According to a report by Bloomberg New Energy Finance, issuance of sustainable debt rose by a huge 78 percent to $465 billion in 2019.
For those who thought all debt should be sustainable, the headline might be a little perplexing. But sustainable debt, in so far as it refers to debt for projects considered green, or liked to environmentally responsible firms and spending, do matter. From $261.8 billion in 2018 to $465 billion in 2019, sustainable debt also raced through a cumulative 1 trillion in issuances in 2019. However, to put the number in context, the global debt market is variously estimated at about $250 trillion currently.
According to Jonas Rooze, the lead sustainability analyst at BNEF, said that “our data show sustainable finance continuing to power ahead on a global basis. The steep increase is fuelled by end-investors’ concerns about the threat of climate change, and the desire of many big companies, banks and government leaders to be seen as behaving responsibly.”
Sustainable debt covers a variety of instruments, from the well-established area of green bonds to the fast-emerging category of sustainability-linked loans. Green bonds, constituting more than half of the entire sustainable debt market in 2019, saw USD 271 billion issued – up from USD 182 billion in 2018. Green bonds are securities with proceeds used entirely for environmentally friendly projects, like a renewable generation or marine habitat conservation.
The report also saw an almost-threefold increase in the volume of sustainability bonds issued last year, to a record USD 46 billion. “This is the biggest jump for sustainability bonds ever, showing interest from borrowers and investors in securities that combine support for both social and environmental activities,” said Mallory Rutigliano, green and sustainable finance analyst at BNEF.
Some of the most spectacular growth of all is being seen in sustainability-linked loans, now the second most popular thematic debt type. This category, consisting of loans linked to the borrower’s performance on defined environmental, social or governance (ESG) criteria, enjoyed a 168 percent jump in volumes to USD 122 billion in 2019. A new sustainability-linked bond category was introduced in the last half of 2019. Enel, the Italian utility company, issued the four inaugural bonds in this category in September and October. The coupons on these securities are tied to Enel’s renewable energy generation goals.
The report further added that innovation of this kind is not unusual in Europe, which has pioneered the field and still makes up 53 percent of the global market for all sustainable debt. In 2019, the EMEA region issued USD 262 billion worth, with AMER and APAC vying for second place with USD 95 billion and USD 80 billion, respectively.
For yet another year, the mortgage financing organization Fannie Mae was the number one issuer of global sustainable debt, securitising mortgages to the tune of USD 22.8 billion. Following this is the energy provider Royal Dutch Shell PLC, which issued a sustainability-linked loan for USD 10 billion (its first-ever themed instrument of any kind) in December. The governments of the Netherlands and of France were notable sovereign issuers in 2019, together issuing USD 13.3 billion.

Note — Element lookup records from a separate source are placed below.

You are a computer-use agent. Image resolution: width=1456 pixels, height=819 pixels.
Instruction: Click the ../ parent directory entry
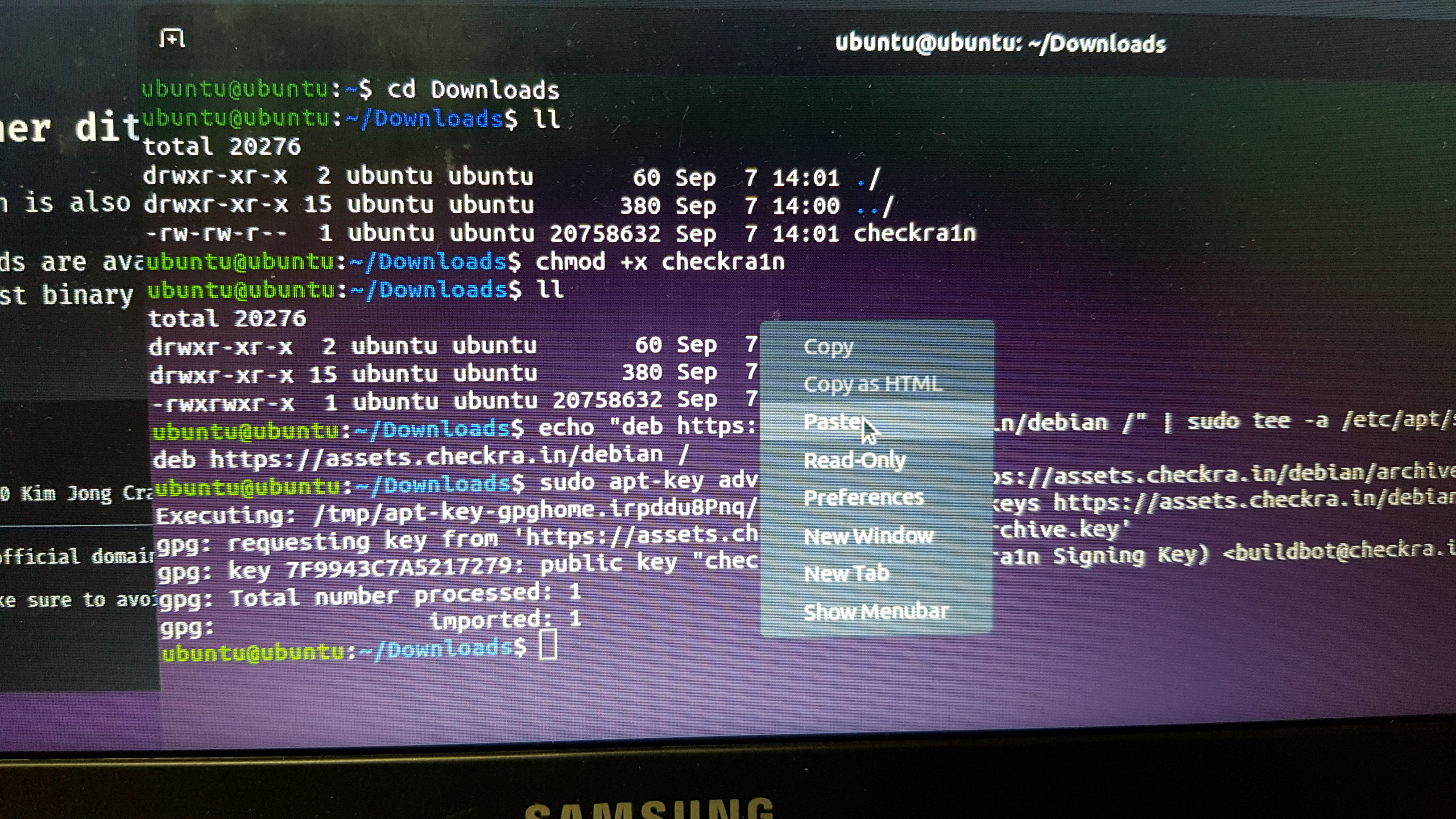tap(875, 206)
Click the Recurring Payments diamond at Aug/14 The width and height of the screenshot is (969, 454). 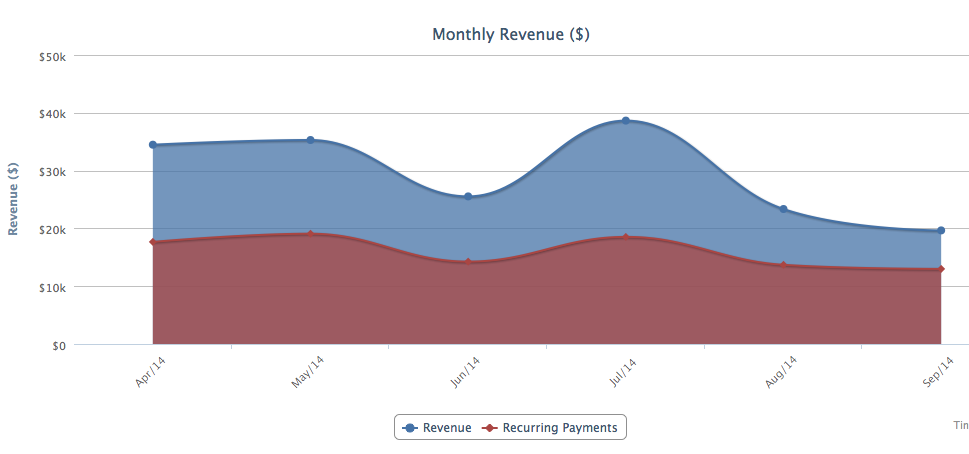coord(783,265)
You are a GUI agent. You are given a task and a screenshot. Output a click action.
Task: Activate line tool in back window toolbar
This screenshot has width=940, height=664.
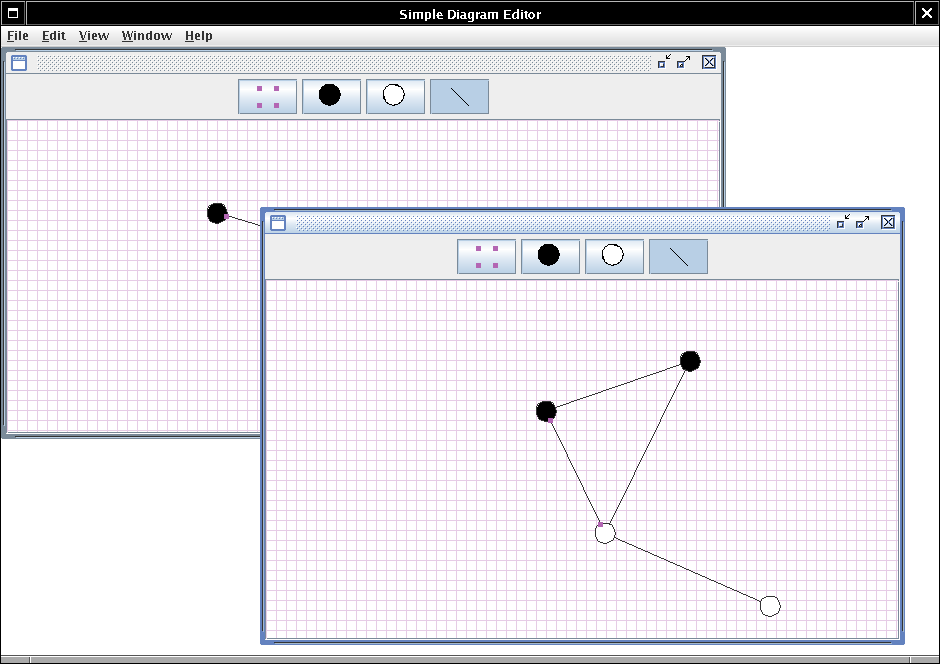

Of course, while the shift in the financial markets should be welcome news for sustainability advocates, the fact that firms with an iffy to even poor record on sustainability action be it thermal power firms, oil firms can raise so called sustainable debt, should be an issue worth keeping an eye on. For in many cases, established firms raising sustainable or green funding are planning to use proceeds for solutions that while greener than existing options, are not necessarily the fastest option to go green. The pitch to use gas as a bridge fuel between renewable energy and fossil fuels, is just one example.